*Stated task*.
Reproduce the entries below, swapping "screenshot" for "image" wherever it occurs and leaving everything else unchanged.

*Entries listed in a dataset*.

§ §

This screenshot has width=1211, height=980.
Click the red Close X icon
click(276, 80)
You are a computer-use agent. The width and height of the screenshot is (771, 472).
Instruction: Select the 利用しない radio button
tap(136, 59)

§ §

*Response to this task*.
This image has width=1211, height=980.
Click the red Close X icon
click(276, 80)
You are a computer-use agent. The width and height of the image is (771, 472).
Instruction: Select the 利用しない radio button
tap(136, 59)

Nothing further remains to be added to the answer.